Work request 1: In the court excerpt below on the plaintiff's motion for leave to amend, condense the paragraph beginning "Previously, on June 30, 2011" into a short bulleted list that keeps its main facts.
Work request 2: Write the paragraph that follows the final one in the court excerpt on the plaintiff's motion for leave to amend, continuing after its last sentence and not drawing on the rows.

The Amended Complaint also alleges, however, that the "lien of $17,095.69 has been paid in an amount of approximately $17,095.69 by [plaintiff] and/or third party tortfeasor." (Am. Compl. ¶ 62.) Plaintiff alleges that he endorsed checks from Mercury and Progressive Insurance in total amounts of approximately $15,000 and $11,865.43, respectively, and sent the checks to the VA's Medical Center in San Francisco, California, but that defendants have not cashed those checks. (See id. ¶¶ 63-66, 69.) He alleges that a Medicare Secondary Payer Recovery Contractor is still attempting to collect the lien amount and a late payment penalty. (See id. ¶¶ 68, 70-71.)

On September 29, 2011, the parties filed a second joint status report with the court (Dkt. No. 58). Pertinent here, that joint status report states: "The First Amended Complaint was filed July 21, 2011. No further amendment of the complaint is contemplated." (Joint Status Report, Sept. 29, 2011, at 2 (emphasis added).) On September 30, 2011, the undersigned entered a Status (Pretrial Scheduling) Order in this case (Dkt. No. 61). As a result of the parties' joint representation in the joint status report regarding further amendment of the complaint, the Status (Pretrial Scheduling) Order provides, in relevant part: "No further joinder of parties or amendments to pleadings will be permitted except with leave of court and upon a showing of good cause." (Status (Pretrial Scheduling) Order at 3.)

Previously, on June 30, 2011, plaintiff and defendants filed an initial joint status report (Dkt. No. 33). That joint status report noted plaintiff's desire to amend his complaint, but made no mention of plaintiff's desire to add claims. That report states: "Plaintiff apparently wants to amend to re-substitute former defendant Darrell McDonald for the United States and to sue him under the Privacy Act. Federal Defendants reserve their right to oppose such amendment." (Joint Status Report, June 30, 2011, at 2.)

Despite the fact that the joint status report in no way indicated that plaintiff intended to seek leave to amend the Amended Complaint, plaintiff filed the pending motion for leave to amend on October 3, 2011. Plaintiff filed the motion only five days after representing in the Joint Status Report that he contemplated no further amendments to the complaint, and only four days after entry of the Status (Pretrial Scheduling) Order. Plaintiff admits that he did not seek defendants' consent to the proposed amendment prior to filing his motion, and only sought such consent through an exhibit to his motion. (See Mot. for Leave to Amend at 2 & Ex. Z.) Plaintiff's motion focuses on the liberal amendment policy underlying Federal Rule of Civil Procedure 15(a) (see id. at 2-3), but does not address the issue of "good cause" to modify the scheduling order under Federal Rule of Civil Procedure 16(b)(4) and applicable case law.

Source material:
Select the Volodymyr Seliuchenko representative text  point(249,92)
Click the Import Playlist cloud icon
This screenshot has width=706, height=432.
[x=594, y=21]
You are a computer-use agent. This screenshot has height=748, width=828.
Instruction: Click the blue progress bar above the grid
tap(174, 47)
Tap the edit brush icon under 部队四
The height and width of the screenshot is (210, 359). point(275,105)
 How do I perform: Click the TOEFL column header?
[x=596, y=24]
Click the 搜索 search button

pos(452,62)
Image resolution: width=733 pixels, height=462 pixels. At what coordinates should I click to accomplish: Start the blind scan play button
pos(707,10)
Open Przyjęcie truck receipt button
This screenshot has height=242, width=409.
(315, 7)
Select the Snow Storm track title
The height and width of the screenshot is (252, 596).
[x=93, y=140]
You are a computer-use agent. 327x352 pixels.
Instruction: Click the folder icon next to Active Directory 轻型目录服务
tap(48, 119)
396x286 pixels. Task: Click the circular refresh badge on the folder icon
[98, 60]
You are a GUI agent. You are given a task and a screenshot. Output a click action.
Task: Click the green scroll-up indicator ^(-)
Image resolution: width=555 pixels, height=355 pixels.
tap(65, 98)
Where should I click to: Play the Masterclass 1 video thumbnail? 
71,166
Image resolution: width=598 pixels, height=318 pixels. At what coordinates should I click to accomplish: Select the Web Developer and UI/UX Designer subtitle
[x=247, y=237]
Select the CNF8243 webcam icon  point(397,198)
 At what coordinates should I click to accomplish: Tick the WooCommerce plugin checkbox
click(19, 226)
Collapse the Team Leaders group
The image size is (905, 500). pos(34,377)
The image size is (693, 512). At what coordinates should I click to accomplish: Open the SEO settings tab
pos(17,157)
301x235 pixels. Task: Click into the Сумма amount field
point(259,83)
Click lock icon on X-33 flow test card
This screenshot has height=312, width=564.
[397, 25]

Expected output 1:
- On June 30, 2011, plaintiff and defendants filed an initial joint status report (Dkt. No. 33).
- The report noted plaintiff's desire to amend his complaint but did not mention any desire to add claims.
- It stated that plaintiff apparently wished to re-substitute former defendant Darrell McDonald for the United States and to sue him under the Privacy Act.
- The Federal Defendants reserved their right to oppose that amendment.

Expected output 2:
Plaintiff's motion appends a proposed further amended complaint, the text of which is approximately 21 pages longer than plaintiff's 15-page Amended Complaint. (Mot. for Leave to Amend, Ex. A.) As with plaintiff's previously filed complaints in this case, the proposed amended complaint is prolix and confusingly organized; the reader is forced to wade through numerous unclear or redundant allegations. Relevant to the pending motion, and contrary to plaintiff's representations at the November 10, 2011 hearing, plaintiff proposes the addition of new, unenumerated claims for relief in his proposed amended complaint. At the hearing, plaintiff misrepresented that his proposed amendment would simply allege that plaintiff exhausted administrative remedies prior to filing suit. Plaintiff's representation is plainly false.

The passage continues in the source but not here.